Pearson said concerns will someday rise because the Ogallala Aquifer is becoming depleted. He said as a result, for the next 25 to 50 years it could become cost-prohibitive to get water out of the aquifer. Also, he said regulations could change to limit the amount of water people can pump out of it.
“Either way, we are going to see this system of agriculture change. We’ll see a lot of the large existing feedlots have to rethink their operations; (we’ll see) a movement of corn and soybean production away from the Ogallala Aquifer across the Missouri River north and east. I think we will also see the same thing happen with livestock production,” he said.
Pearson added it’s beginning to show in South Dakota with pork and in feedlot production, with new slaughter facilities opening up closer to the Heartland.
“This whole system of cattle production was built on the ability to buy corn below the cost of production and ship it down to an area where they had free water. Both of those things are changing as we look ahead and we’ll see livestock follow the feed and water back up to our side of the Missouri River,” Pearson said, adding that he anticipates new packing plants opening up farther north.
“The livestock industry will be pushing our direction, and I think a lot of land going to grassland will become cow/calf country,” he said.
On the other side of the Missouri River, he said larger rainfall events are becoming more common, and producers in this region will need to be aggressive in limiting the amount of nutrients that run off of farm land into the river and down to the Gulf of Mexico, creating the ‘Dead Zone.’ He sees regulations governing that process, adding that cover crops and terraces could be key to keeping water healthy.
Pearson encouraged producers to tell the story of water quality and what they are doing to keep it healthy; to get involved in encouraging elected officials to create more trade options for U.S. grain and meat, and most importantly, to tell the story of agriculture.

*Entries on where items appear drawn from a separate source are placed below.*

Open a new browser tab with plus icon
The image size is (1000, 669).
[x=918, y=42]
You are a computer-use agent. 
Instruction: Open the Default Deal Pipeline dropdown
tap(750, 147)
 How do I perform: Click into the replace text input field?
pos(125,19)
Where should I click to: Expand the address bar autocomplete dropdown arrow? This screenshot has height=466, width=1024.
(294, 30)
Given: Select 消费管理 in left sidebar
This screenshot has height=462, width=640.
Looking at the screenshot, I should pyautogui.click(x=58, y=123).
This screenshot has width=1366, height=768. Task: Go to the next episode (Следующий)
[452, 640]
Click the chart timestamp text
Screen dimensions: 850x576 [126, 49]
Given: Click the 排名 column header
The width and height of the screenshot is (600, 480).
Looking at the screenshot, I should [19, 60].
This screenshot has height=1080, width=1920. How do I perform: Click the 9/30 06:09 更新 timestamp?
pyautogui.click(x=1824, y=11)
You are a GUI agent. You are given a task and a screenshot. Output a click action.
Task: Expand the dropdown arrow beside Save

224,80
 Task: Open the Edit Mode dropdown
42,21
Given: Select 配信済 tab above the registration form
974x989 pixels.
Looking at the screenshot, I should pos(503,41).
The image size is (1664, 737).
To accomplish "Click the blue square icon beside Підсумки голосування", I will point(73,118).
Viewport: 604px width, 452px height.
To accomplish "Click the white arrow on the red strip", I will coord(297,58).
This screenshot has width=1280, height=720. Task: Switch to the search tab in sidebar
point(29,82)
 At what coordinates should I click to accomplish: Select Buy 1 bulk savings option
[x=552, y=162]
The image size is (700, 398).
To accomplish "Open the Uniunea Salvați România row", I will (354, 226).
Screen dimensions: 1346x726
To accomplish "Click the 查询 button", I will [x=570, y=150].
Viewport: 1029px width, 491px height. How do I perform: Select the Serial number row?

“The average person is three generations removed from the farm … and they are living (all around us) and working as journalists, regulators and legislators. We have to tell our story to those outside the industry use (social media), or invite people to your farm to let them see that the ag industry isn’t ‘big agriculture’ that it’s made up by a series of business people trying to build a lasting legacy to leave to their children, to their children’s children, or at least, to make a living. Those are the challenges that face us.”